Getty Images expects growth to remain slow throughout the rest of the year. Revenue guidance of $955 million to $988 million represents a growth rate of 4.0% to 6.7%. While Adjusted EBITDA of $310 million to $320 million represents 0.2% to 3.5% growth.

Getty Images

Getty Images

The company is also currently facing substantial currency headwinds. Due to its strong global presence, the company is being negatively impacted by the strong dollar. During the third quarter, the total revenue and adjusted EBITDA took a hit of 4.2% and 6.1% due to unfavorable FX. If the dollar continues to spike, it is likely that the company’s financials will continue to be under significant pressure.

Valuation

Despite the recent massive drop in share price, Getty Images is still trading at an fwd P/E ratio of around 37.1x. This is very expensive considering how low the growth rate has been. It is also trading at a significant premium compared to Shutterstock (SSTK), another leading imagery company. Shutterstock is currently trading at an fwd P/E ratio of only 22.3x, which represents a 39.9% discount compared to Getty Images. It also has a higher growth rate (9% vs 4%) with an extra dividend yield of 1.7%. Even high-quality mega caps like Microsoft and Google (GOOG) (GOOGL) are trading at a much lower valuation while growing revenue quicker, not to mention better prospects.
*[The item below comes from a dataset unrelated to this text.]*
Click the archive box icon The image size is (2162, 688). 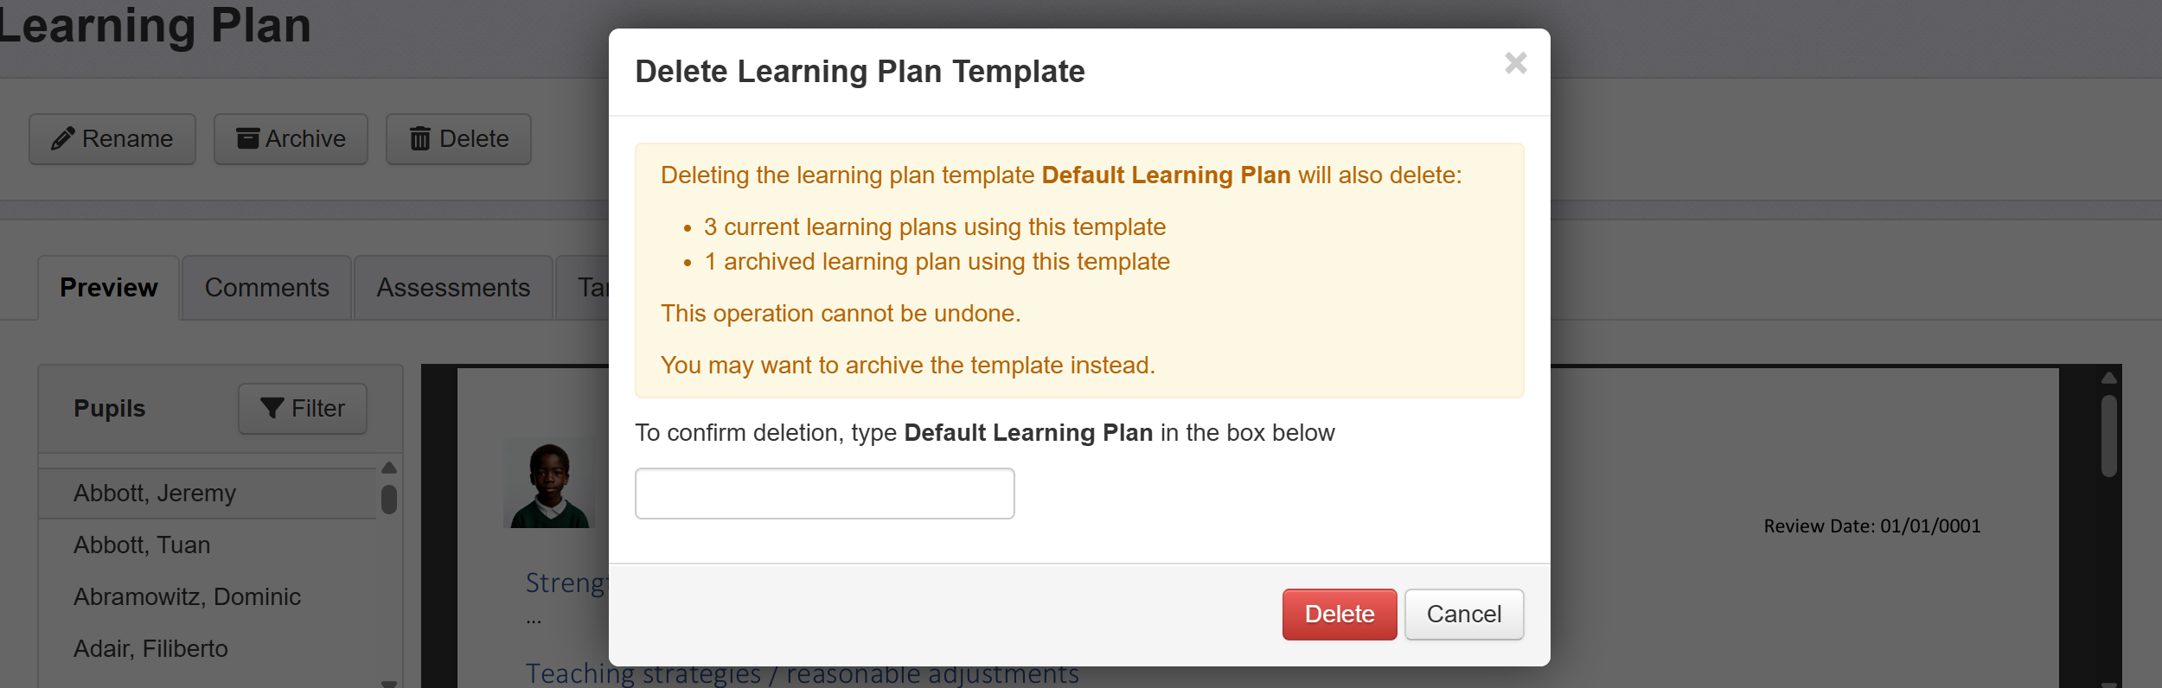pyautogui.click(x=248, y=138)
In my opinion, there is no way Getty Images’ current valuation is justified, and a downward revision in multiples is highly likely.

Seeking Alpha

Seeking Alpha

Seeking Alpha

Seeking Alpha

Conclusion

In conclusion, I believe it is better for investors to stay away from Getty Images for now. Yes, the company does have a large TAM and a leading position with its two-sided marketplace, which gives it a strong moat. It is also transitioning to a hybrid model which will improve revenue visibility and stability moving forward. However, none of this seems to be translating to its recent financials. Revenue growth continues to decelerate and the guidance does not seem to indicate any kind of improvement. Financials are also likely to be under further pressure due to strong currency headwinds. Despite the recent drop, valuation is still way too expensive compared to peers and other companies. Therefore I rate the company as a sell.